06/01/2013- Vox europ-Visão- Luís Ribeiro, Thiago Mourão et Lorena Amazona
Un jeune Portugais sur quatre est au chômage. Pour trouver du travail, ils n’hésitent plus à s’expatrier. Allemand, russe, chinois ou arabe : les langues qu’ils apprennent avant de partir dressent la carte de leurs nouvelles terres promises.
Par les temps qui courent, aucune entreprise portugaise n'embauche des spécialistes en programmation robotique. Et les craintes de Gonçalo Gomes, 30 ans, se sont muées en certitudes douloureuses à chaque nouveau CV envoyé, et resté lettre morte. Pour ne rien arranger, sa femme Marta, une infirmière de 25 ans, ne décroche que des contrats précaires à mi-temps, dans des cliniques ici et là.
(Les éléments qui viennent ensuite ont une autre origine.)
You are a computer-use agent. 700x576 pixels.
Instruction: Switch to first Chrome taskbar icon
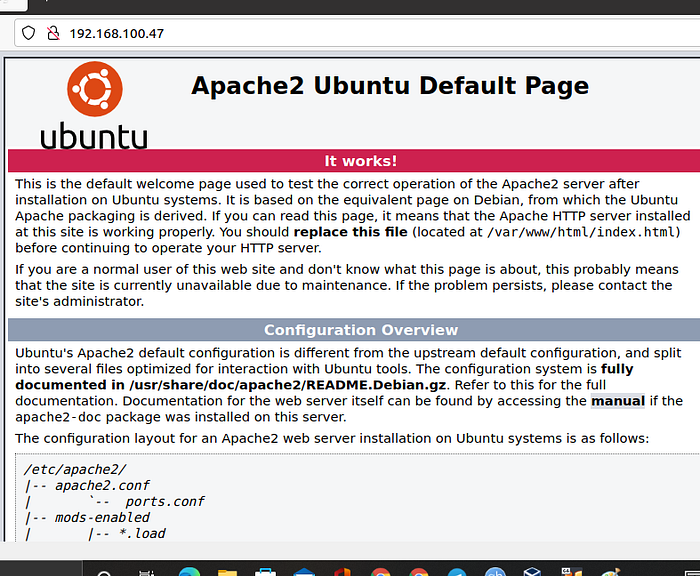click(380, 572)
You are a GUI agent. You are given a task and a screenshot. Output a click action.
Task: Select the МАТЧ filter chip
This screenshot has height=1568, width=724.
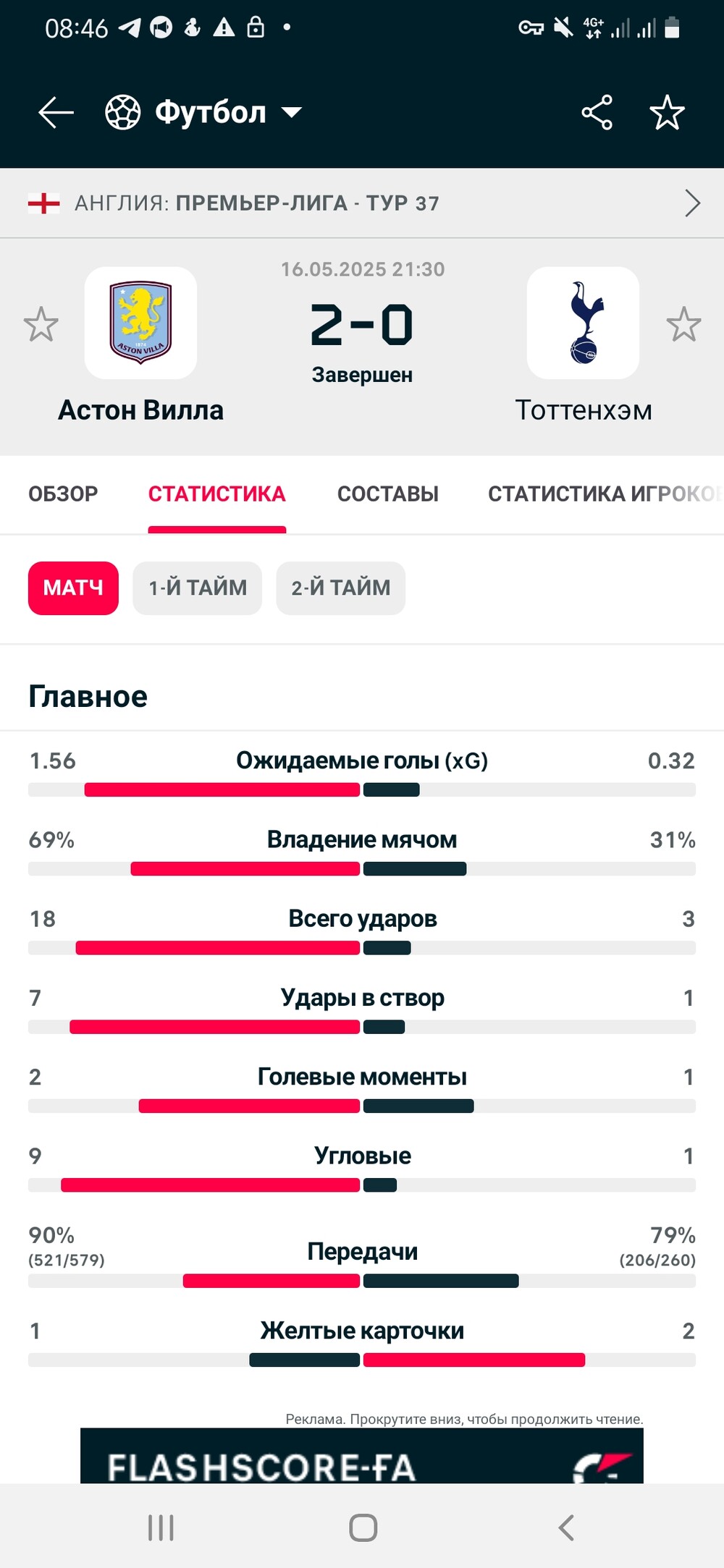point(73,588)
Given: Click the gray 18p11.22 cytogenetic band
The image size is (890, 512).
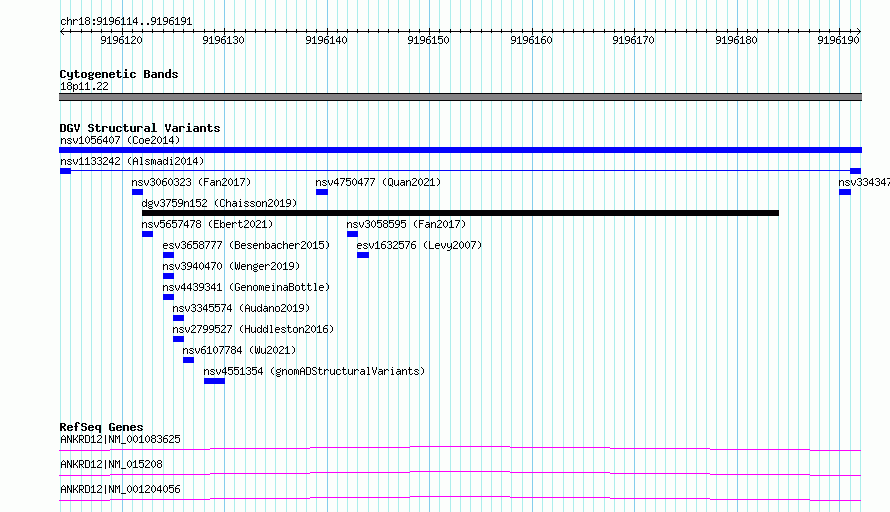Looking at the screenshot, I should (460, 97).

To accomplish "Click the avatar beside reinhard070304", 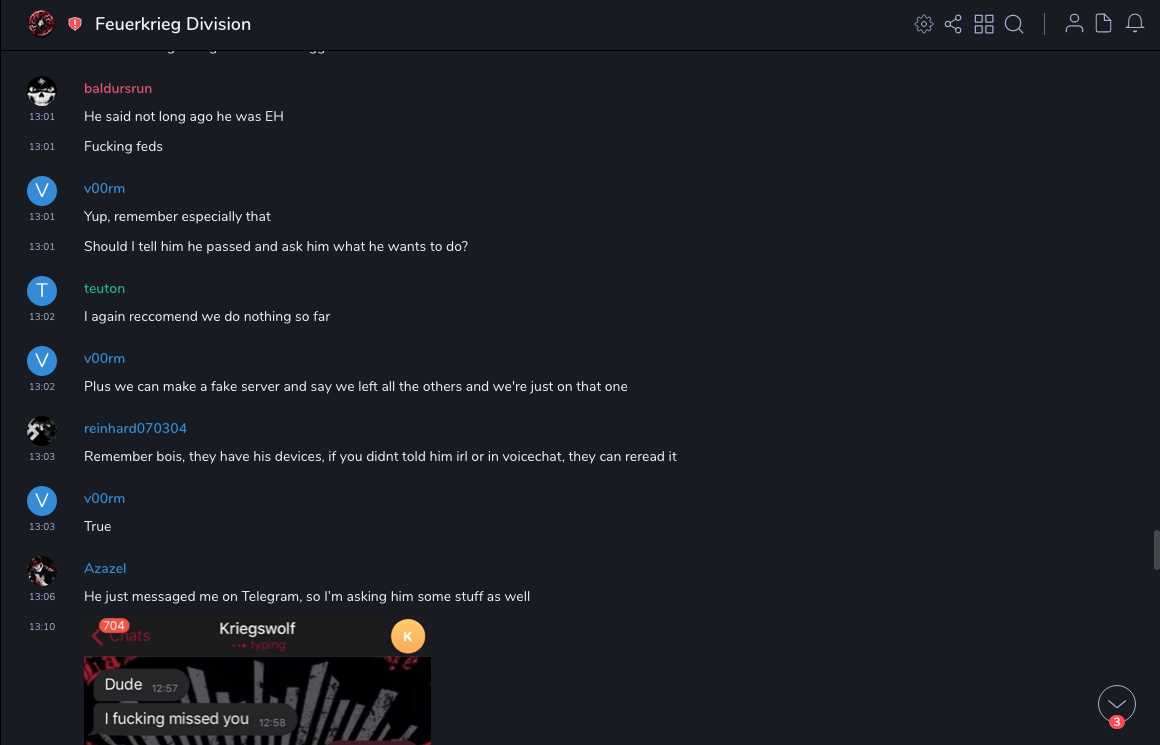I will pyautogui.click(x=41, y=431).
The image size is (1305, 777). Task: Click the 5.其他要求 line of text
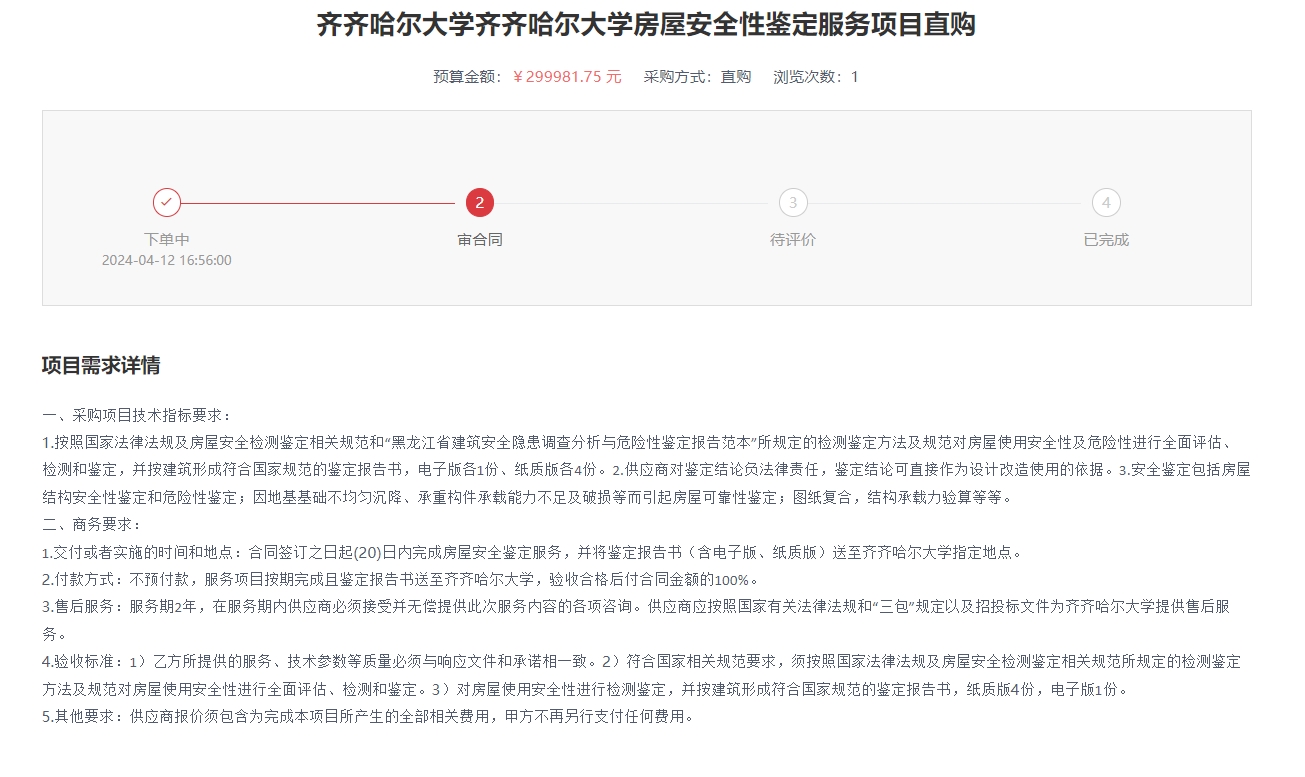tap(367, 716)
“Nous avons décidé d'élargir nos horizons et d'envoyer nos CV à l'étranger. En juin dernier, nous avons reçu des réponses très encourageantes d'entreprises allemandes. Le seul hic, c'est qu'elles exigeaient que nous parlions allemand.” En septembre, Gonçalo et Marta se sont donc inscrits à un stage intensif au DUAL, le département de formation professionnelle de la Chambre luso-allemande de commerce et d'industrie, à Lisbonne.